I doubt that many librarians would dispute the value of the Internet in research. It provides access to numerous reputable free or low-cost databases, journals, books, reports, and other publications as well as to many important commercial resources. Oftentimes, the Internet serves as the sole source of information, or offers the shortest path to an answer.
Conversely, libraries house mounds of materials that are not digitized, and likely never will be – at least, not in my lifetime. Libraries give patrons access to databases that sometimes would be otherwise unavailable, or available at a significantly higher cost. Libraries also may provide a greater number of authoritative resources in certain subjects.
Determining whether the Internet or a library presents a better research environment depends on at least three factors:
Source availability. Which provides credible accessible sources that answer the question?
Research skills.

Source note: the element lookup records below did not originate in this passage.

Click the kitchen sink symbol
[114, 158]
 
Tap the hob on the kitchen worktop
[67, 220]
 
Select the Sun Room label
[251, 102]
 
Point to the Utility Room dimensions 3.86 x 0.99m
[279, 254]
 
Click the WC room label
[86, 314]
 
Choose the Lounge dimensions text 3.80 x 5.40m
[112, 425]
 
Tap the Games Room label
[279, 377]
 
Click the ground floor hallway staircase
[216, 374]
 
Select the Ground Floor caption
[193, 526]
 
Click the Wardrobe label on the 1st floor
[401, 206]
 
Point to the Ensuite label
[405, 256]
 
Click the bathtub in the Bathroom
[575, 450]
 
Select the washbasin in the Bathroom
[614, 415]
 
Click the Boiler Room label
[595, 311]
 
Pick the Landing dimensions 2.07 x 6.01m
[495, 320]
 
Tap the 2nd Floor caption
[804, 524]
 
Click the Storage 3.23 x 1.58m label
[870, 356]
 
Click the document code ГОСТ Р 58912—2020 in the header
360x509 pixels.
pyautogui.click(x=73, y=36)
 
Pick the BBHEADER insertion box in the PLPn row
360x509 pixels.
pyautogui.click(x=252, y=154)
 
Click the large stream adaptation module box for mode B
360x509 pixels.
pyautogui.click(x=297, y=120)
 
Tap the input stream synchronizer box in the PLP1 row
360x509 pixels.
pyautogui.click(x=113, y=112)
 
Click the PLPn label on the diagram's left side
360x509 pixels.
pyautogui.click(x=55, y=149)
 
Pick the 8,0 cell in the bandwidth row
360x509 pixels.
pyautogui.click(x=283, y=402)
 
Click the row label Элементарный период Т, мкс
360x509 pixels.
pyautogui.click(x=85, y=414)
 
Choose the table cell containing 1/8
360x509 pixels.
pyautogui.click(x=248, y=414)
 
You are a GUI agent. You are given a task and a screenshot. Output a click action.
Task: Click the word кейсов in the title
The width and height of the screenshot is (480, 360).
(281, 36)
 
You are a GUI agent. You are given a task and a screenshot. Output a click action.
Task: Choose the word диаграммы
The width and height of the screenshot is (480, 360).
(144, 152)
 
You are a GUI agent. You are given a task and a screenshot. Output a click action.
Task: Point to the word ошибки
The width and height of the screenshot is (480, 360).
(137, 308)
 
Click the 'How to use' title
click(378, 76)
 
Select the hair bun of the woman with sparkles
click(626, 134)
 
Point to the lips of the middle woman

Can the researcher find and use the available sources?
Use of the information. How will the researcher use the information that results from the research?
Consider this example: An undergraduate seeks
scholarly articles about a current issue in psychology for a term paper.
Both the Internet and academic libraries offer at least one worthy
resource --
PsycINFO, a database of bibliographic citations and abstracts
to literature in the field of psychology. A student may, or may not, deem
it accessible when he discovers he has to pay for its use via the
Internet. But, if the student wants to pay to access the database, and
knows (or learns) how to search it well enough to retrieve relevant
abstracts, and then meets the requirements of the assignment using the
information he finds, then the Internet at least provides as good a
research environment as a library.
But what if the researcher were a doctor investigating the adverse effects of a drug intended for use in a medical study? Both the Internet and medical libraries offer useful resources. Medical libraries undoubtedly provide resources beyond the number and scope of those available on the Internet. Is this important?
What about the research skills of the doctor? Is searching the pertinent
databases well enough to retrieve relevant abstracts, as in the previous
example, sufficient? Or does the outcome -- the use of the information --
demand proficiency?
Last year, a Johns Hopkins medical
researcher failed to uncover published information about the potentially
fatal side effects of the drug, hexamethonium, when inhaled. Consequently,
a young woman participating in an asthma study, died.
Because the doctor accessed databases available in the medical library as well as
on the Internet, source availability did not influence the outcome. Did he
possess the search skills necessary to retrieve essential abstracts from
the databases? Did he misjudge the significance of that which he read?